The multivariate Gaussian is completely characterized by its mean and covariance matrix. In the 2D case, we can visualize how the covariance matrix elements affect the density by plotting the density contours.
Gaussians have interesting properties:
- They are closed under addition.
- They are closed under affine transformations.
- They are closed under marginalization.
- They are closed under conditioning.
Bayesian Regression
Gaussian Process Regression
Recall that we have a weight space view and function space view for functions. GPs can be seen as a prior over functions, and are characterized by the mean and a kernel function. Combining this with a likelihood, we can model systems of interest where we infer the unknown latent function via Bayesian inference. We can use this posterior to make predictions at test points. For GP regression with Gaussian likelihoods, we have closed form distributions for predictions at test points.
Some properties of kernel functions (/covariance functions) include being stationary (depend only on the difference of inputs), or isotropic (/rotation invariant).
One of the more commonly used kernels are the squared exponential kernel and kernels from the Matern family, (and maybe the rational quadratic kernel often used in spatial statistics). We can also induce specific structure, for e.g. periodicity with the periodic kernel.
Kernels can also be built by combining different kernels with operations such as addition etc. This can be helpfult to model data with specific e.g. the Mauna Loa dataset.
How do we choose the kernel to use, which hyperparameters to choose for it, which mean function to use, etc? This is called the model selection problem.
To get the kernel hyperparameters, ideally we would put prior distributions over them and compute the posterior, but in this case the posterior is intractable.
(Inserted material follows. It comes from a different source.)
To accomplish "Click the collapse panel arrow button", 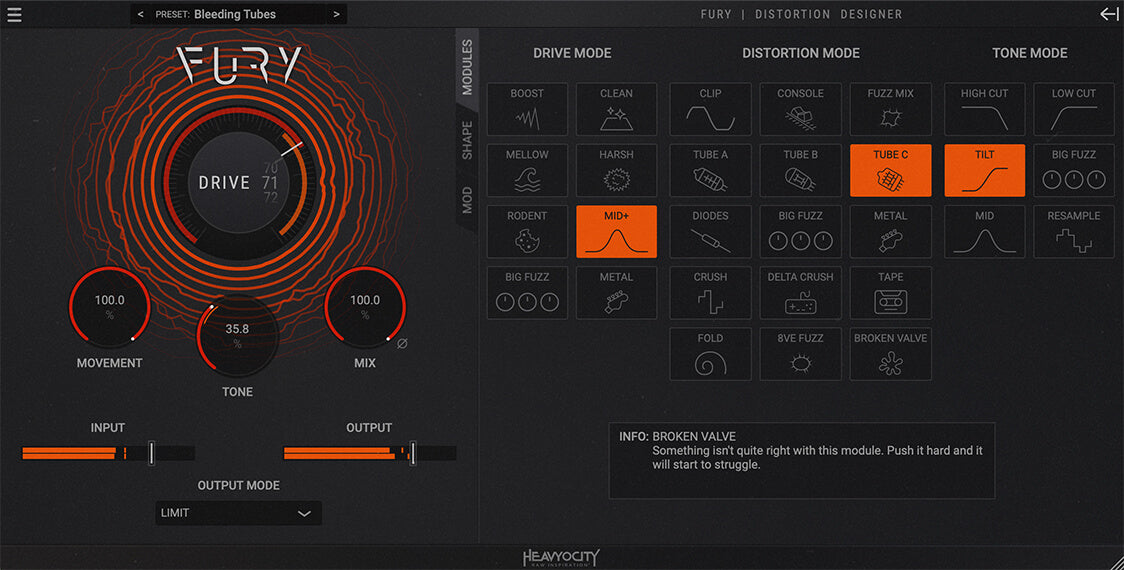I will coord(1108,14).
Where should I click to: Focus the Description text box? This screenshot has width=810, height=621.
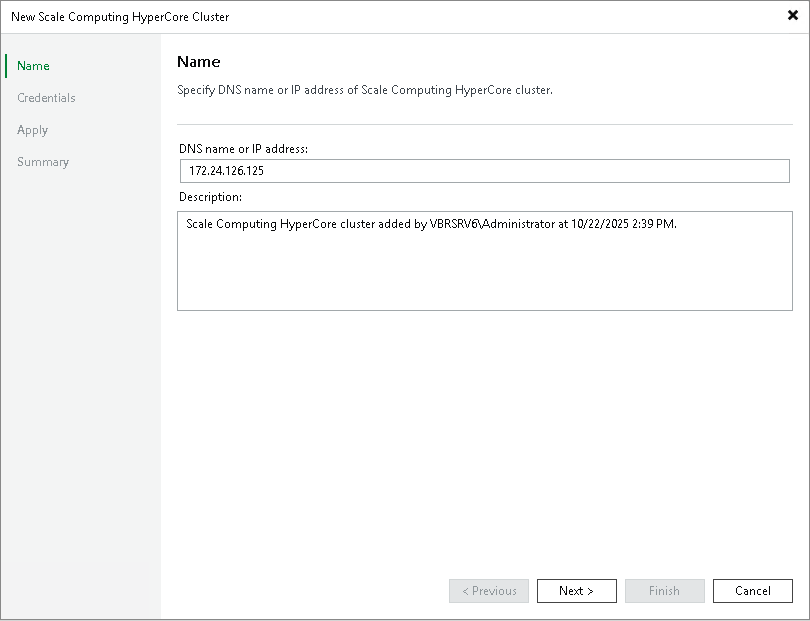click(484, 260)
Another approach is to use a Maximum A Posteriori (MAP) estimate, i.e. optimize the log joint distribution to get a point estimate. This is also called a Maximum Likelihood Type 2 estimate. Getting GP kernel hyperparameters via MAP estimate is more robust than fitting parameters this way, since the model parameters themselves are inferred the Bayesian way.
For GP kernels with a lengthscale parameter, this parameter controls the effective model complexity.
When the marginal likelihood is available in closed form (e.g. in GP regression with conjugate likelihood), we can use gradient based optimization to find optimal hyperaparamters - this involves no cross-validation.
To evaluate the model in a regression setting, one could:
- Get the mean square metric, but it does not take uncertainty into account.
- Use pointwise mean log posterior predictive density (MLPPD), also called the negative log likelihood or negative log predictive density.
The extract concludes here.